Data for locating words and elements:
Start
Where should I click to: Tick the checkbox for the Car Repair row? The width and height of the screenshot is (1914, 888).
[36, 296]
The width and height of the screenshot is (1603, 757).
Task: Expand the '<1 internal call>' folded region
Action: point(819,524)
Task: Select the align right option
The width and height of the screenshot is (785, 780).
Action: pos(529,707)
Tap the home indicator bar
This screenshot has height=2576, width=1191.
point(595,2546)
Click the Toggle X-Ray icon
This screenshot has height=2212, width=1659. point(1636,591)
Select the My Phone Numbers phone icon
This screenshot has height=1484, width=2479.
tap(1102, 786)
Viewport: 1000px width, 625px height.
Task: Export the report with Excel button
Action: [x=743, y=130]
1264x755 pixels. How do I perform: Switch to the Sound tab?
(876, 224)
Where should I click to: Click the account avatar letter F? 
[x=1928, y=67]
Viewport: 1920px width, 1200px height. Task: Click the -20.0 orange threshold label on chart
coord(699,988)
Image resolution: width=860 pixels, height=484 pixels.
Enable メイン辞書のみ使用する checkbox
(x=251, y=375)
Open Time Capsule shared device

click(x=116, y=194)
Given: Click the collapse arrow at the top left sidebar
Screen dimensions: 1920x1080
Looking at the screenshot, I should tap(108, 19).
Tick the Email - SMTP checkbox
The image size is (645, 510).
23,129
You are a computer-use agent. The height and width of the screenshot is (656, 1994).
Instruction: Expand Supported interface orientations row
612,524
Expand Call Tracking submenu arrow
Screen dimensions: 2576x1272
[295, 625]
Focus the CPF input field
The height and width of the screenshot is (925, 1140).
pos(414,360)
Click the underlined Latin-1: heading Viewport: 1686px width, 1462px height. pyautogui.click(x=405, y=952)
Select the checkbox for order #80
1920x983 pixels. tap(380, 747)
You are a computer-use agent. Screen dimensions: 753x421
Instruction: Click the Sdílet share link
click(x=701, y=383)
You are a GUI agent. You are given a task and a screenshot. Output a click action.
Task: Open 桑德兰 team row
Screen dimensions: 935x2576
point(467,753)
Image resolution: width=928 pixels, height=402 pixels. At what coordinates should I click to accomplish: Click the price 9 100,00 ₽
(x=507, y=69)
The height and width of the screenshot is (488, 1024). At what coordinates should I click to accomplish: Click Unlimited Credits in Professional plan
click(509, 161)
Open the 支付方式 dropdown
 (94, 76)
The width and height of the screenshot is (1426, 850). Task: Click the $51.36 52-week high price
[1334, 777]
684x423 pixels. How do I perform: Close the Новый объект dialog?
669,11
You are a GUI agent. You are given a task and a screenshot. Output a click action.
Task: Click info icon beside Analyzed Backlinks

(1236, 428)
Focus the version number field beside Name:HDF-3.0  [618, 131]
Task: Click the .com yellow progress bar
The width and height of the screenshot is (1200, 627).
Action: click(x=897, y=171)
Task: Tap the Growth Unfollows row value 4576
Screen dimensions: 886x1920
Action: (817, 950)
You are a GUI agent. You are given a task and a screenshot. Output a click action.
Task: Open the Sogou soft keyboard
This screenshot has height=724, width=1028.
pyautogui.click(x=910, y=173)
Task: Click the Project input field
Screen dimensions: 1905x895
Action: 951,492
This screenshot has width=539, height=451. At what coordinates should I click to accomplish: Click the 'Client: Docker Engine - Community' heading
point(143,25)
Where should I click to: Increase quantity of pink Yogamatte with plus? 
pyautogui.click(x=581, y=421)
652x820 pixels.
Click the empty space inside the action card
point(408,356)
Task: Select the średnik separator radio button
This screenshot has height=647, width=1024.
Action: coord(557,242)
End
(Written instruction):
Reproduce every line of the data above verbatim, keeping the original order and making no alterations.

(Exercise answer):
Where should I click to: Tick the checkbox for the Car Repair row? The width and height of the screenshot is (1914, 888).
[36, 296]
The width and height of the screenshot is (1603, 757).
Task: Expand the '<1 internal call>' folded region
Action: point(819,524)
Task: Select the align right option
The width and height of the screenshot is (785, 780).
Action: pos(529,707)
Tap the home indicator bar
This screenshot has height=2576, width=1191.
point(595,2546)
Click the Toggle X-Ray icon
This screenshot has height=2212, width=1659. point(1636,591)
Select the My Phone Numbers phone icon
This screenshot has height=1484, width=2479.
tap(1102, 786)
Viewport: 1000px width, 625px height.
Task: Export the report with Excel button
Action: [x=743, y=130]
1264x755 pixels. How do I perform: Switch to the Sound tab?
(876, 224)
Where should I click to: Click the account avatar letter F? 
[x=1928, y=67]
Viewport: 1920px width, 1200px height. Task: Click the -20.0 orange threshold label on chart
coord(699,988)
Image resolution: width=860 pixels, height=484 pixels.
Enable メイン辞書のみ使用する checkbox
(x=251, y=375)
Open Time Capsule shared device

click(x=116, y=194)
Given: Click the collapse arrow at the top left sidebar
Screen dimensions: 1920x1080
Looking at the screenshot, I should tap(108, 19).
Tick the Email - SMTP checkbox
The image size is (645, 510).
23,129
You are a computer-use agent. The height and width of the screenshot is (656, 1994).
Instruction: Expand Supported interface orientations row
612,524
Expand Call Tracking submenu arrow
Screen dimensions: 2576x1272
[295, 625]
Focus the CPF input field
The height and width of the screenshot is (925, 1140).
pos(414,360)
Click the underlined Latin-1: heading Viewport: 1686px width, 1462px height. pyautogui.click(x=405, y=952)
Select the checkbox for order #80
1920x983 pixels. tap(380, 747)
You are a computer-use agent. Screen dimensions: 753x421
Instruction: Click the Sdílet share link
click(x=701, y=383)
You are a GUI agent. You are given a task and a screenshot. Output a click action.
Task: Open 桑德兰 team row
Screen dimensions: 935x2576
point(467,753)
Image resolution: width=928 pixels, height=402 pixels. At what coordinates should I click to accomplish: Click the price 9 100,00 ₽
(x=507, y=69)
The height and width of the screenshot is (488, 1024). At what coordinates should I click to accomplish: Click Unlimited Credits in Professional plan
click(509, 161)
Open the 支付方式 dropdown
 (94, 76)
The width and height of the screenshot is (1426, 850). Task: Click the $51.36 52-week high price
[1334, 777]
684x423 pixels. How do I perform: Close the Новый объект dialog?
669,11
You are a GUI agent. You are given a task and a screenshot. Output a click action.
Task: Click info icon beside Analyzed Backlinks

(1236, 428)
Focus the version number field beside Name:HDF-3.0  [618, 131]
Task: Click the .com yellow progress bar
The width and height of the screenshot is (1200, 627).
Action: click(x=897, y=171)
Task: Tap the Growth Unfollows row value 4576
Screen dimensions: 886x1920
Action: (817, 950)
You are a GUI agent. You are given a task and a screenshot. Output a click action.
Task: Open the Sogou soft keyboard
This screenshot has height=724, width=1028.
pyautogui.click(x=910, y=173)
Task: Click the Project input field
Screen dimensions: 1905x895
Action: 951,492
This screenshot has width=539, height=451. At what coordinates should I click to accomplish: Click the 'Client: Docker Engine - Community' heading
point(143,25)
Where should I click to: Increase quantity of pink Yogamatte with plus? 
pyautogui.click(x=581, y=421)
652x820 pixels.
Click the empty space inside the action card
point(408,356)
Task: Select the średnik separator radio button
This screenshot has height=647, width=1024.
Action: coord(557,242)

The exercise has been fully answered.